::: DATA SHOWN :::
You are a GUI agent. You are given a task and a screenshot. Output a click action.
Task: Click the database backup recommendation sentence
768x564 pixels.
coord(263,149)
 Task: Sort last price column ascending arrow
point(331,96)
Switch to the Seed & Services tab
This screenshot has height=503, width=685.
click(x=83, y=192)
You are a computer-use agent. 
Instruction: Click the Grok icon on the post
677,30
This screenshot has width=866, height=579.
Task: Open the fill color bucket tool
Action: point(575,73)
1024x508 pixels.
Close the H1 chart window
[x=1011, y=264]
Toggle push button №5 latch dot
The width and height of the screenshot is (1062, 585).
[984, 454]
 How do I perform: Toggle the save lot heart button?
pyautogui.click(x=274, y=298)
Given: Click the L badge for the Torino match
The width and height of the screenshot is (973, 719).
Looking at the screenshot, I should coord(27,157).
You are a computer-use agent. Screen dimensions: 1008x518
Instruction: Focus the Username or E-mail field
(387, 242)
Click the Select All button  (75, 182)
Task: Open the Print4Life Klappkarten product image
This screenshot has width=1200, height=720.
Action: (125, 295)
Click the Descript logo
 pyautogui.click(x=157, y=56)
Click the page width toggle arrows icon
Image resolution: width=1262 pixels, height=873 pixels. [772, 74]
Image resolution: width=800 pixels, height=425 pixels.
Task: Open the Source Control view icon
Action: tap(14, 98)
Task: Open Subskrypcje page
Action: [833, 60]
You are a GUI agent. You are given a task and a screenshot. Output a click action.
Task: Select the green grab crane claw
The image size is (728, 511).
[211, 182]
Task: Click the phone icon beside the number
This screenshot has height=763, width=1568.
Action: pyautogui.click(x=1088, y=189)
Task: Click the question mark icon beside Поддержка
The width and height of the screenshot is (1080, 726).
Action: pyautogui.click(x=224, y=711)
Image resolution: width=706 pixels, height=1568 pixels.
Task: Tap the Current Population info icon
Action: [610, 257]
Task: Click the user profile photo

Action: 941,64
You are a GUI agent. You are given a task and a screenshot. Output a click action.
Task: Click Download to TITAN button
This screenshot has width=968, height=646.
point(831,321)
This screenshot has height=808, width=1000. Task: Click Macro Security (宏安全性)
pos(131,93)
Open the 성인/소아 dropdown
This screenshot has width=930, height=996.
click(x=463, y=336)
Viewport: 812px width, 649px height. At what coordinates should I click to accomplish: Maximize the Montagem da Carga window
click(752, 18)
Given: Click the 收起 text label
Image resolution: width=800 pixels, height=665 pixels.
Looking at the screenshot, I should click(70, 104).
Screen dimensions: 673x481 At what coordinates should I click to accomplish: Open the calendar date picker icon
:::
# TASK GOAL
Your answer must consist of every line in the listing that contains "computer".

# SOLUTION FOR THIS TASK
You are a computer-use agent. 
You are a computer-use agent. Screen dimensions: 1008x518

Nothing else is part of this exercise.